**Excerpted records:**

--------------------

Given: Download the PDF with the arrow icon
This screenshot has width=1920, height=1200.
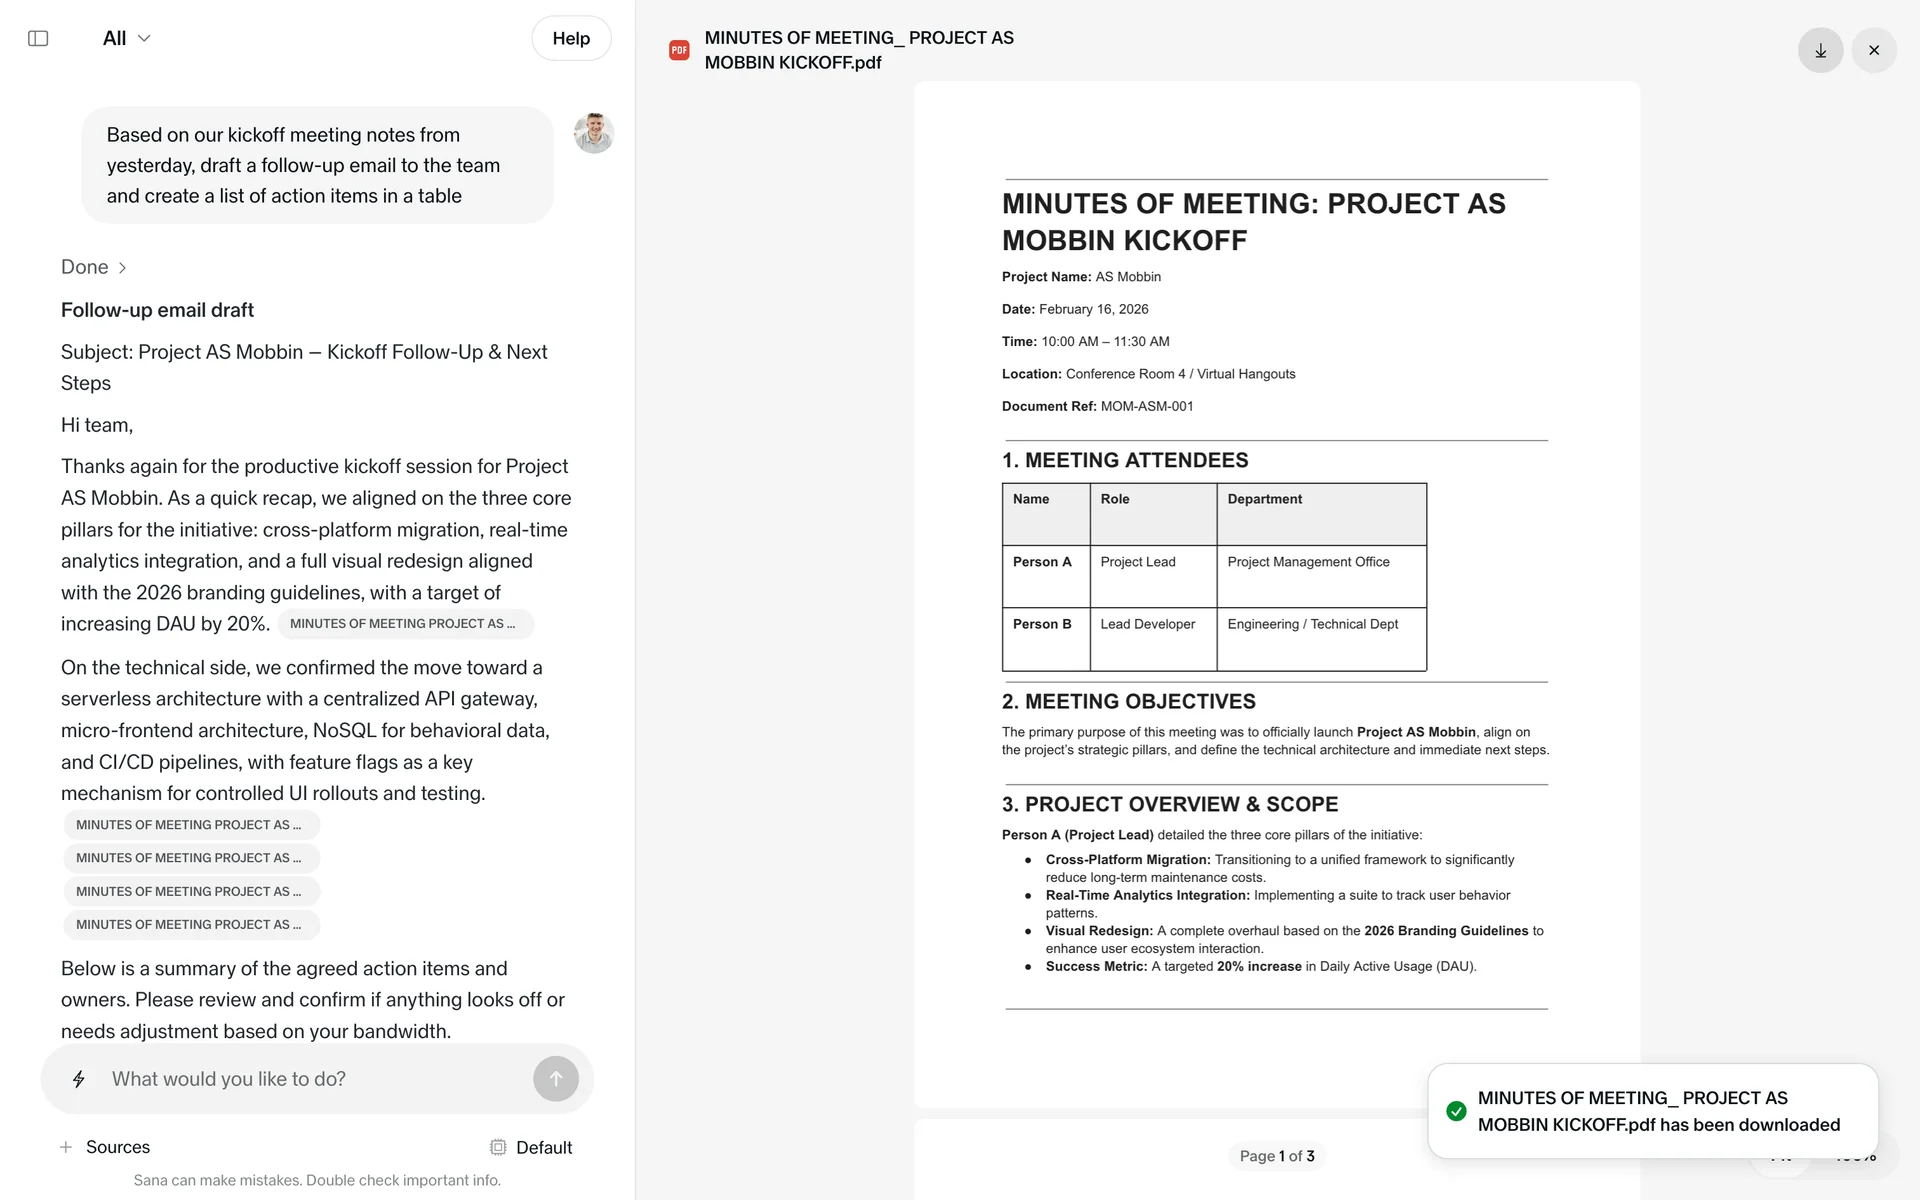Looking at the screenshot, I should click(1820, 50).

--------------------

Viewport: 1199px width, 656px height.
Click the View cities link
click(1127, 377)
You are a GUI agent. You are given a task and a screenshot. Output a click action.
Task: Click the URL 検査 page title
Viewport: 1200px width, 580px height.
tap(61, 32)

--------------------

**What is asked:** Count how many lines in the items above contain the string "width". Give only the number.

**The output:** 3